これらは 中国茶の中でも、青茶、花茶、黒茶などに分類されます。
日本茶はもちろん、紅茶やハーブティー、コーヒーまで含めて「お茶のみ」好きの私ですが、あるきっかけで 今は この「中国茶」をメインにした喫茶店をひらいております。
おままごとセットのような 中国茶用の茶器たちと、「お茶をする」という行為は、ちょっと疲れたときの 心の栄養 になります。
難しい作法や、お茶の種類、製法などにこだわると 心の栄養からはとおくなってしまうので、「お茶の時間のすごしかた」をお話したいと思います。

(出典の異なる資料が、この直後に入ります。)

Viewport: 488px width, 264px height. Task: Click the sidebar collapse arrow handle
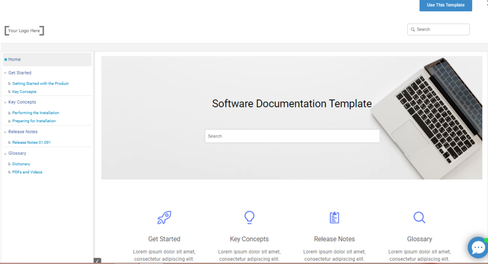click(x=97, y=261)
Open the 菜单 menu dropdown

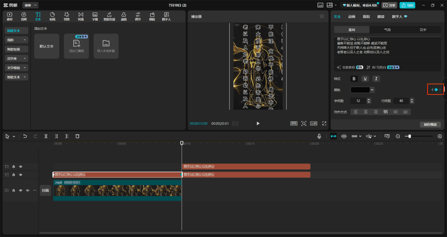click(30, 5)
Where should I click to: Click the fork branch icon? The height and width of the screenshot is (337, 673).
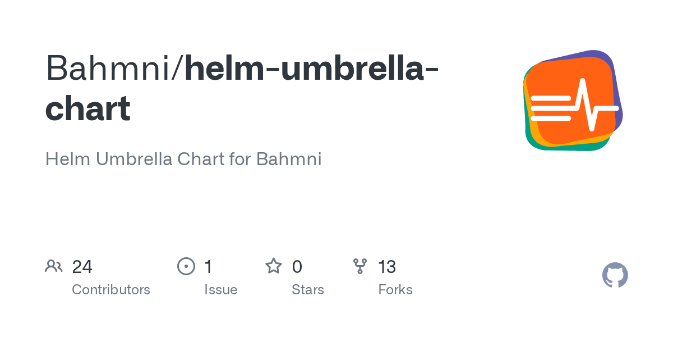[360, 266]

お茶は、のどを潤すためのものだったり、読書の友であったり、お菓子のよきパートナーであったりと、いろいろな役割をそつなくこなしておりますが、中国茶のなかには、目をたのしませてくれるお茶もあります。
「緑牡丹―ルームータン―」はその代表かもしれません。
中国茶は、茶葉の形に特徴のあるものが数多くありますが、この「緑牡丹」は茶葉の一本一本を木綿の糸でたばねて、うすい円盤状の形になっています。

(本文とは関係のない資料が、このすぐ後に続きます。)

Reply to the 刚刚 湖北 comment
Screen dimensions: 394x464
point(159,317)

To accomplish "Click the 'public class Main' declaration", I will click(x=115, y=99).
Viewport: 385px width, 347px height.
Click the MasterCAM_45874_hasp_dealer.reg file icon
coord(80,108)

これをひとつ、できれば 耐熱製のガラスのポットか、グラスにいれて お湯をそそぐと、ゆっくりと、まるで牡丹の花のように 丸い形をつくりながら 開いていく姿をみることができます。
完全に丸く開花したら お飲み頃です。
お味のほうはといいますと、その形があらわしているかのように、まるみのある まろやかな味をかもし出してくれます。
薄く、透明な緑色のお湯のなかで ゆらゆら とゆれる まんまるの緑色のお花は、のんびりとした お茶の時間を 演出してくれます。